A 23-year-old previously healthy male presented with dyspnea. Clinical examination demonstrated elevated jugular venous pressure, lower extremity edema, abdominal distension, tachycardia (111 bpm), and a narrow pulse pressure (116/94 mmHg) without pulsus paradoxus. Bedside cardiac ultrasound (parasternal short axis) demonstrated pathologic ventricular interdependence with ventricular septal shift toward the left ventricle (LV) on deep inspiration (“D-sign”). Mitral valve inflow velocities were measured and demonstrated a 35% decrease in inflow velocity with deep inspiration. Formal echocardiogram revealed a reduced ejection fraction of 25% with paradoxical septal motion.

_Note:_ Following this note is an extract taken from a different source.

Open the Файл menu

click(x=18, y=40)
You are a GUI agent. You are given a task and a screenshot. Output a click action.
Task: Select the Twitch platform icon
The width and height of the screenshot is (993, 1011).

Ventricular interdependence is a normal phenomenon but may become pathologic/exaggerated in constrictive states.1 A rigid pericardium results in fixed cardiac volumes throughout the cardiac cycle and prevents transmission of intrathoracic pressures to the cardiac chambers.2 In this setting, increased right ventricle (RV) filling along with reduced LV filling during inspiration results in septal flattening and shift of the septum into the LV, which reverses during expiration.2 Pulsus paradoxus may be absent in up to 80% of patients with constrictive pericarditis, as in our patient.3 The patient was diagnosed with constrictive pericarditis secondary to disseminated non-pulmonary tuberculosis and treated with heart failure goal directed medical therapy and anti-tuberculosis quadruple therapy. The patient improved significantly and has recovered ejection fraction over the ensuing year.